When I worked for President Obama, leading a nationwide effort to empower entrepreneurs of color and strengthen communities, I was inspired by the corollary he added to Martin Luther King Jr.’s famous words: “The arc of the moral universe may bend towards justice, but it doesn’t bend on its own.”

Those words have seemed especially relevant in the months since I became CEO of YWCA USA, and they’re most relevant today as we bring thousands of our community voices to Capitol Hill so the grassroots can have our say.

Why are we pounding the pavement of the House and Senate in the cold of February? Because just two weeks ago, I marched with hundreds of thousands of Americans in support of women, demanding fairness, justice, dignity and equality of opportunity. Many in just the last year have found their political voices for the very first time, and that's inspiring. But I’m reminded, marches may last a day — but it’s the movements that endure which actually make the changes we seek a reality. Just days after we marched in record numbers, President Trump delivered the longest State of the Union Address in history, but didn’t say the word “women” once. He didn’t hear us. That’s why we’re back. Because we will be heard.

YWCA is hard at work in 2018 to match protest with purpose, marry marches with mission and meld our voices with victories on Capitol Hill. We are called to provide an agenda, not just anger, so that together we actually bend that arc toward the justice we seek.
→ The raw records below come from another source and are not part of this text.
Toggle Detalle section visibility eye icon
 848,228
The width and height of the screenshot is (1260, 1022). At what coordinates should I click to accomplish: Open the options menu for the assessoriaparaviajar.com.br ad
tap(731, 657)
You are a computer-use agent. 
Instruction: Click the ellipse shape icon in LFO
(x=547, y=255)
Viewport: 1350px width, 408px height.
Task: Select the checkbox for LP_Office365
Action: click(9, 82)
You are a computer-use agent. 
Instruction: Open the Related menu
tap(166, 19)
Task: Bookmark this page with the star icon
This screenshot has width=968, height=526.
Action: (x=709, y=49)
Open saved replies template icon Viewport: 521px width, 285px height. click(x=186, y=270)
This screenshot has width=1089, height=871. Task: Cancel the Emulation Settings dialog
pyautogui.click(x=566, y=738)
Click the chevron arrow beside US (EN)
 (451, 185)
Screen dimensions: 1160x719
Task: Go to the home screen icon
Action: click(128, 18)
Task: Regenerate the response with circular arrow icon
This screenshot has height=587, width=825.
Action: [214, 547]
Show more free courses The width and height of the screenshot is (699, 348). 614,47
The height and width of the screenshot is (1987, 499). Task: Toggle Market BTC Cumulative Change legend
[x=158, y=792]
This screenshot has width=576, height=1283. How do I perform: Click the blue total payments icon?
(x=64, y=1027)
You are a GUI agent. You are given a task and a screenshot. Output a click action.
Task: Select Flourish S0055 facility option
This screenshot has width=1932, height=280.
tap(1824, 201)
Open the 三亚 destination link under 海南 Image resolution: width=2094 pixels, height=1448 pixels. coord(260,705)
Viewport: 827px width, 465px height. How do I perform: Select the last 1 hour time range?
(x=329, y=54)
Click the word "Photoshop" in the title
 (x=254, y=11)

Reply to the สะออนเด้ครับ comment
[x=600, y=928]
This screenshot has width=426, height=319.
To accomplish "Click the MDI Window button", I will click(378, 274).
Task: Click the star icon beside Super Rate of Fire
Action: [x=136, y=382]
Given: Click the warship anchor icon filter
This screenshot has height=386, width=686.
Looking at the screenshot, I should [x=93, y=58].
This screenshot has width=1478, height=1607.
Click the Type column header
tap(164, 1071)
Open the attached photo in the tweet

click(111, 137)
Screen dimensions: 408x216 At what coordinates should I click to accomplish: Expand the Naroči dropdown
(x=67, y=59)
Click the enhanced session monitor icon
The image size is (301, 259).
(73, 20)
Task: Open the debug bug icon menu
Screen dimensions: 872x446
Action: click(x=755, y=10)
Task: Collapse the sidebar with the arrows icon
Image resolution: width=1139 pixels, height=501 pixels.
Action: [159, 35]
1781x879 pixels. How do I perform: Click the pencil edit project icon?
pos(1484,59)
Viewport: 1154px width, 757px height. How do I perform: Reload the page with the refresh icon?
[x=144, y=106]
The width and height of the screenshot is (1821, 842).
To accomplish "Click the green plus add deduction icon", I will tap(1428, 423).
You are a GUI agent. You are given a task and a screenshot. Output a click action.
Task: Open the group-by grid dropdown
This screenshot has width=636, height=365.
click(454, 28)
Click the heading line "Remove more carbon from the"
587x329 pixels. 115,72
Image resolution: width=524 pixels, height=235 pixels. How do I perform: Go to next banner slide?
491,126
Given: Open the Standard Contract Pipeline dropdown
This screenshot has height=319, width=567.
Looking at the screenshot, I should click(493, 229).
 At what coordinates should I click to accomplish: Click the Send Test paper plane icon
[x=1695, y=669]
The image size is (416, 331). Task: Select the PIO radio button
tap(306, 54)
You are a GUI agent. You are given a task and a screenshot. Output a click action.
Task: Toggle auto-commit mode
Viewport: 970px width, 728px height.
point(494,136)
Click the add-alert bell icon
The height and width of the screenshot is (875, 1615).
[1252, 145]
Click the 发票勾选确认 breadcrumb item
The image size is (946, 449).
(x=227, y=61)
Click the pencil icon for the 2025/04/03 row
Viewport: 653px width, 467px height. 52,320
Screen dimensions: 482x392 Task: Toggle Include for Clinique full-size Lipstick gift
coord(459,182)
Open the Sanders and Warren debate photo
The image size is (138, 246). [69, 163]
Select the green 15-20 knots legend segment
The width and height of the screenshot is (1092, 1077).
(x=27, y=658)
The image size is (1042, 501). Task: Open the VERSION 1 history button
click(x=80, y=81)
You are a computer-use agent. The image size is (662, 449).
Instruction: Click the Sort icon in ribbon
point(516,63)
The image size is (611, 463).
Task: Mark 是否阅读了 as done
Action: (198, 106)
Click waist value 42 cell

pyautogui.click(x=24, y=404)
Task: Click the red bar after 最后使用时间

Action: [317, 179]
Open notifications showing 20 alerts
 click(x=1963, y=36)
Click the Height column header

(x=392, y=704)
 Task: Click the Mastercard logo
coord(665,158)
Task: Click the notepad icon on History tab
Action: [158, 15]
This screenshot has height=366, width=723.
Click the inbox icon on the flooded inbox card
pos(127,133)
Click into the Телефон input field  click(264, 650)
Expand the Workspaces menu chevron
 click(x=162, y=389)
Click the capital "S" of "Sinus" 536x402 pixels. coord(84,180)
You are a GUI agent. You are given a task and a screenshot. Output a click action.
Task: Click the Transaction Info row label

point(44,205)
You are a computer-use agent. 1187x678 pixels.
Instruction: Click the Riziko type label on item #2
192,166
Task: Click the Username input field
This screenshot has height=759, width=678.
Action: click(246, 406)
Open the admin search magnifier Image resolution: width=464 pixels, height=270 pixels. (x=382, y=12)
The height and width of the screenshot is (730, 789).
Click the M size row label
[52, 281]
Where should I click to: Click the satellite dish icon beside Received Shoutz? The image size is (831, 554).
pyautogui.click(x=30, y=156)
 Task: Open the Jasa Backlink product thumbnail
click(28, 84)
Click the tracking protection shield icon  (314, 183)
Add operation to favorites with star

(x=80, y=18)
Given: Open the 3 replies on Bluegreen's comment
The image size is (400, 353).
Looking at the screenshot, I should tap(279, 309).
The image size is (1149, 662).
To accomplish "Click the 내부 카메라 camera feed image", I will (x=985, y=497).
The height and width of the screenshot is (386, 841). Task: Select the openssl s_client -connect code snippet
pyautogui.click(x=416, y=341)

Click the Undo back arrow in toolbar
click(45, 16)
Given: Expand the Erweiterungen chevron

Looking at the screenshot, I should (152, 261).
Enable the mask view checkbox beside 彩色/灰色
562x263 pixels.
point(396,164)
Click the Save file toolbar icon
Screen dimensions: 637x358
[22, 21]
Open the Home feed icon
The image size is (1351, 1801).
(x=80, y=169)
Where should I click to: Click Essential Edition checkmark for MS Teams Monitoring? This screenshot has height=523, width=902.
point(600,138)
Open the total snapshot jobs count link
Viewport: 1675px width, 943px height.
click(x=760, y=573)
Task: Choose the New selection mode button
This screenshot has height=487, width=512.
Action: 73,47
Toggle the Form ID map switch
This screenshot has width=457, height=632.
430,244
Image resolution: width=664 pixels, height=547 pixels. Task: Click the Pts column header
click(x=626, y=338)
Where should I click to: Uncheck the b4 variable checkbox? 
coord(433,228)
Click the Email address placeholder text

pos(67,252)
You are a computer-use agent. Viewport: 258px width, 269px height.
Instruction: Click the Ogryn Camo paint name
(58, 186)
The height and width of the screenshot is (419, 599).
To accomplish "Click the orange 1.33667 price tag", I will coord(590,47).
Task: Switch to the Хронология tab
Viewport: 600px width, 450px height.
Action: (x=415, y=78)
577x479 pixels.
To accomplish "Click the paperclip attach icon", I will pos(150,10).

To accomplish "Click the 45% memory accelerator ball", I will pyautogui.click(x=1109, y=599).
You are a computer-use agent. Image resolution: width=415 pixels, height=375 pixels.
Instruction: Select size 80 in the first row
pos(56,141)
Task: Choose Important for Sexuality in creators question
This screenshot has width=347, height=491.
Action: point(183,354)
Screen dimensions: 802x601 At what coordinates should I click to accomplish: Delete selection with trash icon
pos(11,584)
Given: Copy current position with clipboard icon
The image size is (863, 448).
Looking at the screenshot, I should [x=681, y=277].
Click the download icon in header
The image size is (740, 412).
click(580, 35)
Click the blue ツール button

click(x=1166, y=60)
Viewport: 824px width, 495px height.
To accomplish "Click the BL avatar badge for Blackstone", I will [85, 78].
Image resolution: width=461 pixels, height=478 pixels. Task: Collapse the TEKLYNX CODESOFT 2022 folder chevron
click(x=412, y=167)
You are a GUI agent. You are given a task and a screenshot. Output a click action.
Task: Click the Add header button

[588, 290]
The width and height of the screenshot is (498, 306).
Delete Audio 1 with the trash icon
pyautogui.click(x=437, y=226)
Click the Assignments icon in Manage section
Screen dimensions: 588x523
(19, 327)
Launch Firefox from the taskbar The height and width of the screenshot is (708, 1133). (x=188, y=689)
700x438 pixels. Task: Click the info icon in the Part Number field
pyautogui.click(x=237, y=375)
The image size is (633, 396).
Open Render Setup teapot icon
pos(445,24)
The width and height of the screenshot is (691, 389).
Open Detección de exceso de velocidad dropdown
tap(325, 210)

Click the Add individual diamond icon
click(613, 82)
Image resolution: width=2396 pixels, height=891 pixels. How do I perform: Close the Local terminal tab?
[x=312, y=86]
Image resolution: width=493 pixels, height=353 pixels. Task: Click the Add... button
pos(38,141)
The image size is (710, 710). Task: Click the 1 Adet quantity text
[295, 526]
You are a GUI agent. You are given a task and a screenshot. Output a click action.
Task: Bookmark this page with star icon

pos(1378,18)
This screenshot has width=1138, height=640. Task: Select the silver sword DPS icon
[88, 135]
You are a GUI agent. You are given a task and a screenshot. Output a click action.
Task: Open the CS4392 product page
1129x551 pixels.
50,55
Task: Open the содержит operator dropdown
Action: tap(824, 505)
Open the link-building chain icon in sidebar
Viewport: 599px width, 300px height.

Our agenda on Capitol Hill is loud and clear, and it comes straight from the neighborhoods where we help 2.3 million people each year, the communities where we empower women to have their say. There’s a lot this federal government can do to stand with communities back home. Issues of racial justice, gender-based violence and economic equity have been stubbornly resistant to solutions, but so too must we stubbornly persist in trying to solve them. The solutions are real, if we hold government accountable as a partner. Pressing legislation awaits Congressional action this year on everything from family and medical leave to child care, racial profiling to science and technology education for girls. Health care, immigration, violence against women and even issues as fundamental as maternal health and medical care for vulnerable children have for too long been victims of Washington’s political gridlock, but the best antidote to beltway dysfunction is citizen-powered, grassroots action to unlock action in Congress. Our collective energy is our competitive advantage. Now is the time for us not just to speak out, but also to speak up and have our say.

For YWCA, that’s been our mission not just for the last year, but for 160 years of action and community-based work. Whether it’s supporting women who summon the courage to leave abusive partners, providing resources to immigrant families or battling the all-too-real realities of racism and its gut-punch to economic opportunity — from housing segregation to voter suppression to the criminalization of girls and women of color — we’ve been walking the walk for generations.

We are proud of our history, and we are even more committed to paving the path ahead – determined to amplify women’s voices today for a better tomorrow. We aren’t just talking about our founding values; we are giving them new life. At this very political moment in America, YWCA is building a lasting movement for social justice, because equity should not be a political issue. That’s why we are back on Capitol Hill this week, with YWCA delegations lobbying Congress, representing communities from Michigan to Massachusetts, Snohomish County to Silicon Valley. If Congress didn’t hear us marching, we’re bringing the march into the halls of Congress themselves.

YWCA begins 2018 not just with a march, but with meaning. Neighborhood by neighborhood, people driven by purpose are descending on Capitol Hill to match possibilities with policy and make progress. Together we can make sure this isn’t just a year when women exercise their democratic rights – it must be the year when America’s women leverage our collective power to right wrongs. 2018 will be the year we all have our say and keep bending that arc toward justice, so that in the next State of the Union Address, the President won’t just have to utter the word “women,” he’ll have to offer us some answers.